San Francisco Business TImes by Chris Rauber –
March 31, 2014:
A “surge” in last-minute sign-ups gave Covered California more than 1.2 million on its rolls on the nominal last day to enroll, and was continuing through the late afternoon.
Nearly 1.21 million Californians had signed up as of 2 a.m. March 31, officials said, with 156,000 new sign-ups since March 24. Californians who start an application before midnight Monday — the announced deadline — but don’t complete it by the witching hour will have until April 15 to complete the process.
Monday afternoon, Covered California officials said they had begun logging off last-minute filers before they completed their applications, so the exchange’s computer system could accommodate even more people beginning the enrollment process. Both groups would then have until April 15 to finish the process.
An ebullient Peter Lee, Covered California’s CEO, noted that the health exchange has “set records on accounts created five of the last six days.” The California surge came as the federal Healthcare.gov web site continued to be troubled by down time and software glitches Monday.
More than six million people have signed on nationally to state or federal exchanges, which are a key element of the Affordable Care Act, so California accounts for roughly 20 percent of the national total.

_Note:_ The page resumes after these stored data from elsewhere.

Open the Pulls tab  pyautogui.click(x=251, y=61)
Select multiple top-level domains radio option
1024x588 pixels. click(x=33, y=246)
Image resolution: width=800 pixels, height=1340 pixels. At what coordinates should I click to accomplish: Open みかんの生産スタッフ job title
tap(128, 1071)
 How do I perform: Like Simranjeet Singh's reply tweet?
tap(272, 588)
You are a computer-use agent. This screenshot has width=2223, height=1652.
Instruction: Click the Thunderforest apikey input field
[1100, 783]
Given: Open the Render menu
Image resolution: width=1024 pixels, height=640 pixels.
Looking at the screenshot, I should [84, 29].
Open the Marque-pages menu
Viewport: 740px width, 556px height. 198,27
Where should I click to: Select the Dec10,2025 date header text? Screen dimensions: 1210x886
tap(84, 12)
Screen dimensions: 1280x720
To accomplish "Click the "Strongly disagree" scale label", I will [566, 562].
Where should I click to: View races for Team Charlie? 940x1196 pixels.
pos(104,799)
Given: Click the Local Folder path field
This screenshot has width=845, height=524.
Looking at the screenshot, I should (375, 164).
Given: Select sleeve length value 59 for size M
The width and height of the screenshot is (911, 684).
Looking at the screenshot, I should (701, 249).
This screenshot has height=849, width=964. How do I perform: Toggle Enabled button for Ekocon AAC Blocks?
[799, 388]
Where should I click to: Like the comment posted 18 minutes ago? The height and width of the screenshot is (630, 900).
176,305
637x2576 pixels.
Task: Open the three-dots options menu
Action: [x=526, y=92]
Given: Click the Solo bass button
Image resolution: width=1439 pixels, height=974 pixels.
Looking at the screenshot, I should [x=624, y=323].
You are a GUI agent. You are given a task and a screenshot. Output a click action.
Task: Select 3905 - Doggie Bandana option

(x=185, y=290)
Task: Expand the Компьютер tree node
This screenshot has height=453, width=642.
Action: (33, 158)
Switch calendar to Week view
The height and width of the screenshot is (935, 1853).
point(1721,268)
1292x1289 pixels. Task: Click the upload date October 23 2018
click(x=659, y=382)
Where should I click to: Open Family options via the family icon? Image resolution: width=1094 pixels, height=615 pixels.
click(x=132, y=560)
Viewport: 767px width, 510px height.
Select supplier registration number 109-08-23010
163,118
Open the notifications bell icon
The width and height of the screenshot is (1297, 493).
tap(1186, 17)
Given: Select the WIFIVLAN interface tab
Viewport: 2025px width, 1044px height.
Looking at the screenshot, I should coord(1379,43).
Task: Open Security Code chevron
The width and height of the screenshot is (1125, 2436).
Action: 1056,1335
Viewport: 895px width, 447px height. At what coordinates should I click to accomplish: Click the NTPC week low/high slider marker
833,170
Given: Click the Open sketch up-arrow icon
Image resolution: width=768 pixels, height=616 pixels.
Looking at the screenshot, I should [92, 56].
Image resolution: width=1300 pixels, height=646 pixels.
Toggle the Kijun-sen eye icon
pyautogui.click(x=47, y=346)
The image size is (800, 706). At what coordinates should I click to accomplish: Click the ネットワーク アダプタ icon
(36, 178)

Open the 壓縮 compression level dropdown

Industry estimates so far put the percentage of actual enrollees — people who have paid for coverage — at about 80 percent to 85 percent of the total. If 80 percent of California’s wanna-be enrollees have actually paid their premiums, that would put the current enrollment total at about 960,000, a bit short of the perception-enhancing 1 million milestone.
But there’s no way of telling yet how many people have paid for coverage or how many people will be able to complete applications in time to qualify for coverage.
“At the end of the day, I believe we’ll have close to one million actual enrollments,” said Micah Weinberg, the Bay Area Council’s senior policy adviser and health care guru. But he expects it to take at least five years to fully establish the exchange and have it live up to its full potential as a mechanism to cover people who have been uninsured or underinsured in the state.